Contoh paling mudah adalah soal pembangunan infrastruktur. Si A bilang jalan tol itu bagus, mempermudah mobilitas. Si B bilang pembangunan jalan tol merusak lingkungan dan menggusur lahan warga. Keduanya punya argumen yang valid dari sudut pandang masing-masing. Kalau kita langsung bilang si A itu ‘kacung pengembang’ dan si B itu ‘anti-kemajuan’, ya kapan selesainya? Mestinya kita bisa mencoba memahami urgensi dari kedua sisi, lalu mencari solusi terbaik yang menyeimbangkan semuanya. Sederhana saja, kan? Tapi nggak mudah untuk dilakukan kalau kita sudah terlanjur terbawa arus polarisasi.
Cukuplah Berdebat, Mari Membangun Diskusi
Kalau teman-teman perhatikan, banyak hal yang bisa kita jadi pelajaran dari dinamika politik, baik di tingkat lokal maupun nasional. Mulai dari pentingnya literasi digital, kemampuan berpikir kritis, hingga kesabaran dalam memahami perbedaan. Yang terpenting, mari kita coba fokus pada substansi. Apa yang sebenarnya ingin dicapai? Bagaimana dampaknya bagi masyarakat luas? Daripada sibuk mencari siapa yang salah, mungkin lebih baik kita mulai bertanya, ‘Bagaimana kita bisa sama-sama berkontribusi?’

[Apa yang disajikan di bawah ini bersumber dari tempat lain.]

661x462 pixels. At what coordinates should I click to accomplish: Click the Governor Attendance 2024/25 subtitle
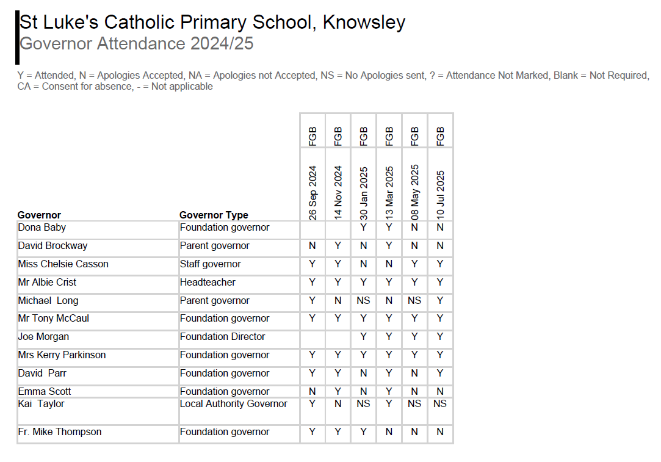136,44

Saya sendiri masih belajar kok. Kadang masih suka kesal kalau baca berita yang bikin geram. Tapi, saya coba ingat-ingat lagi pelajaran ini. Politik itu bukan medan perang yang harus dimenangkan dengan cara apapun. Lebih jauh lagi, politik adalah seni mengelola perbedaan demi kebaikan bersama. Nah, menurut kalian, apa lagi sih yang paling penting untuk dihindari saat kita berinteraksi dengan dunia politik?